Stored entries
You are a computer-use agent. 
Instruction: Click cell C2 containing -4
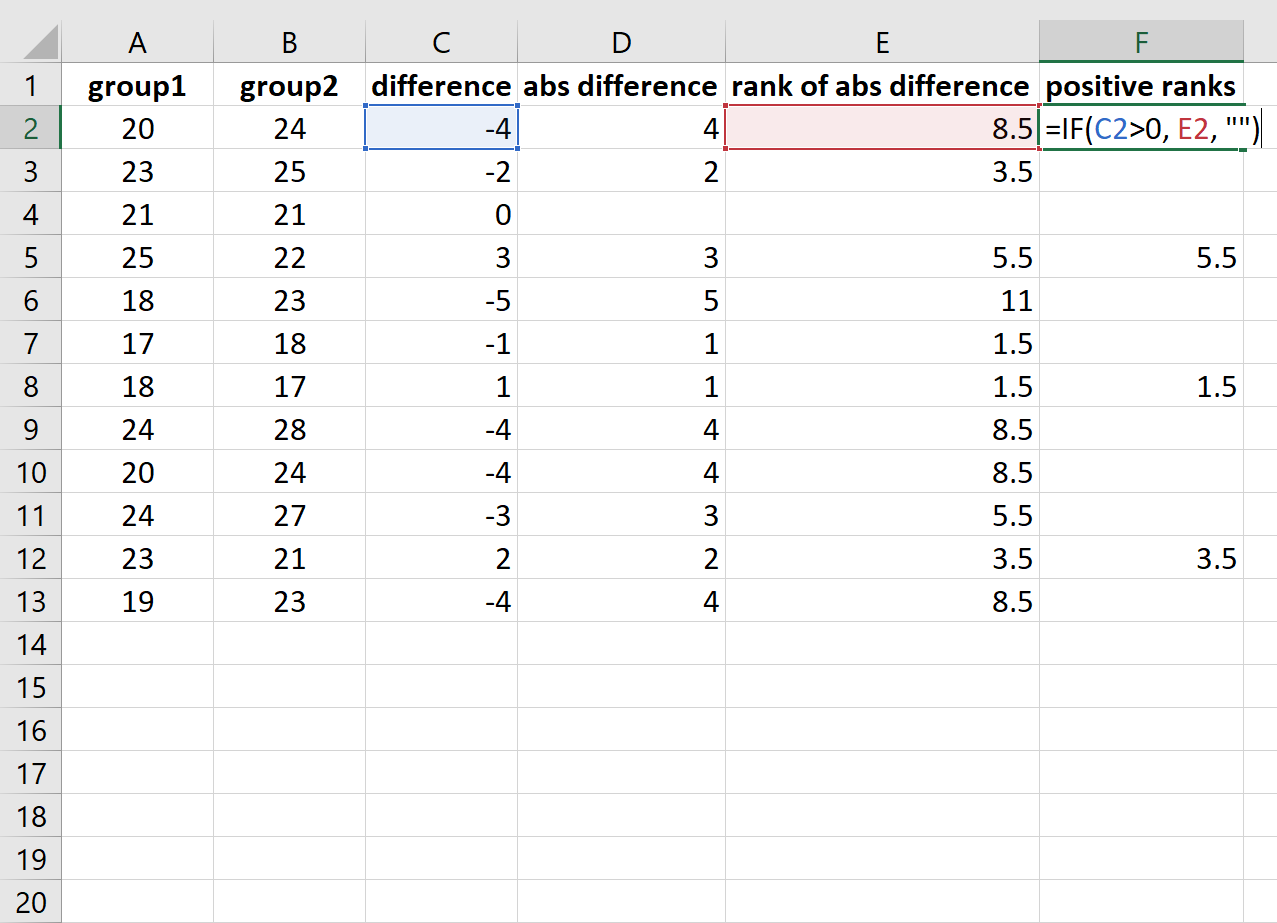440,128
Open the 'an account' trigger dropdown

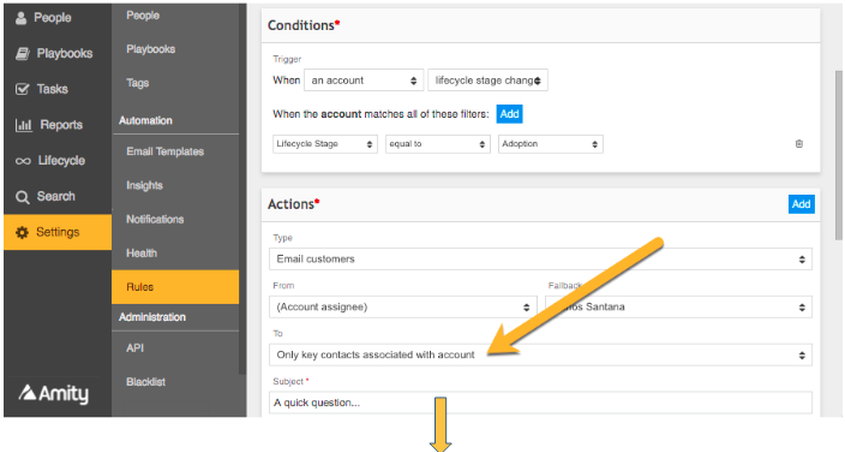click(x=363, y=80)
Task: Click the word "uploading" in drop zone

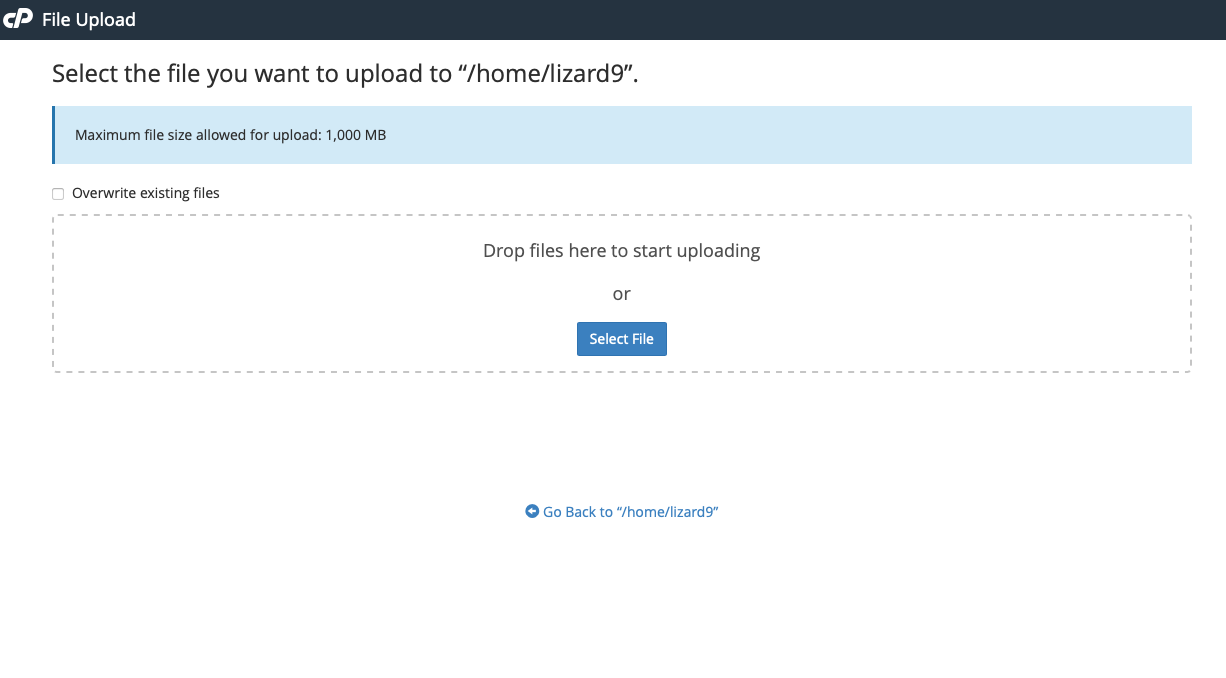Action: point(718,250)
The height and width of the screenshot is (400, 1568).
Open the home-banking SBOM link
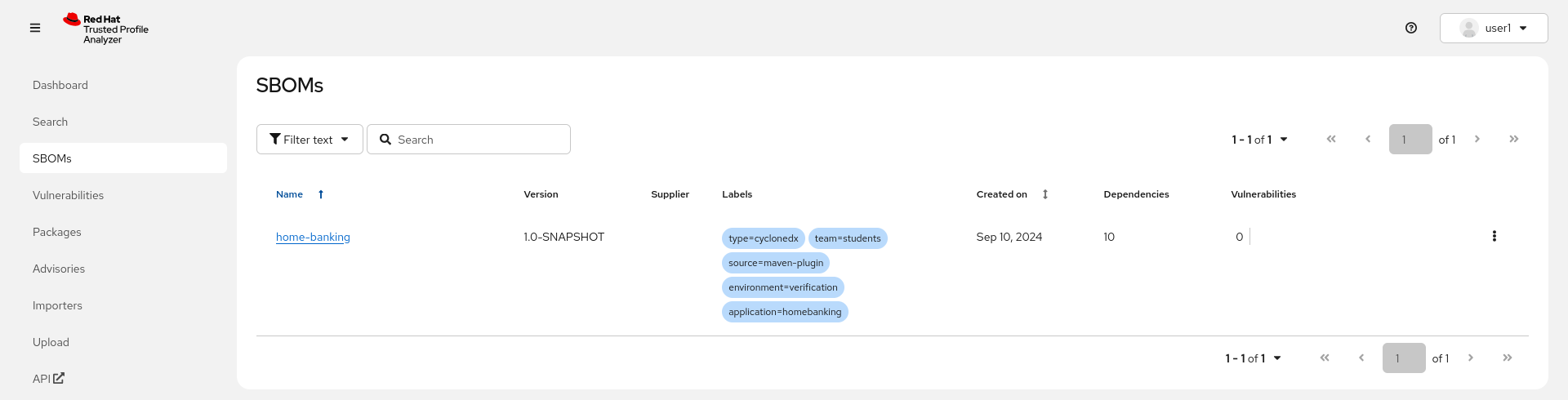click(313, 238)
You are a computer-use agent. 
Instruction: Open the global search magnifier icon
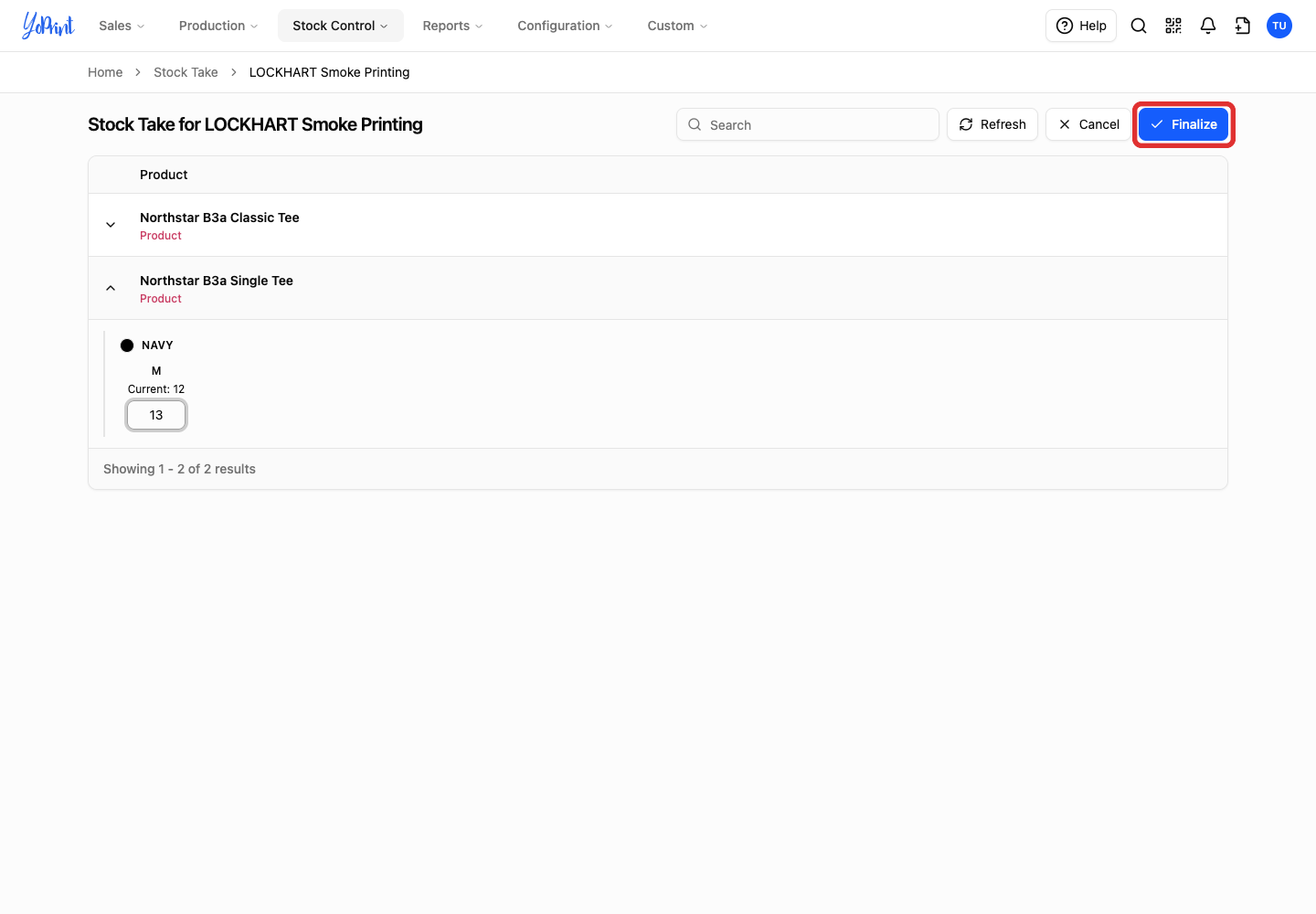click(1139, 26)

* [Exercise brief]
Please rewrite the records, from the line containing "Open the 'an account' trigger dropdown" through the end of the records, as a Markdown table with the columns Row and Line, one numbered row per line. Skip blank lines and leave the pictures out.

* [Task solution]
| Row | Line |
|---|---|
| 1 | Open the 'an account' trigger dropdown |
| 2 | click(x=363, y=80) |
| 3 | Task: Click the word "uploading" in drop zone |
| 4 | Action: point(718,250) |
| 5 | The height and width of the screenshot is (400, 1568). |
| 6 | Open the home-banking SBOM link |
| 7 | click(313, 238) |
| 8 | You are a computer-use agent.  |
| 9 | Instruction: Open the global search magnifier icon |
| 10 | click(1139, 26) |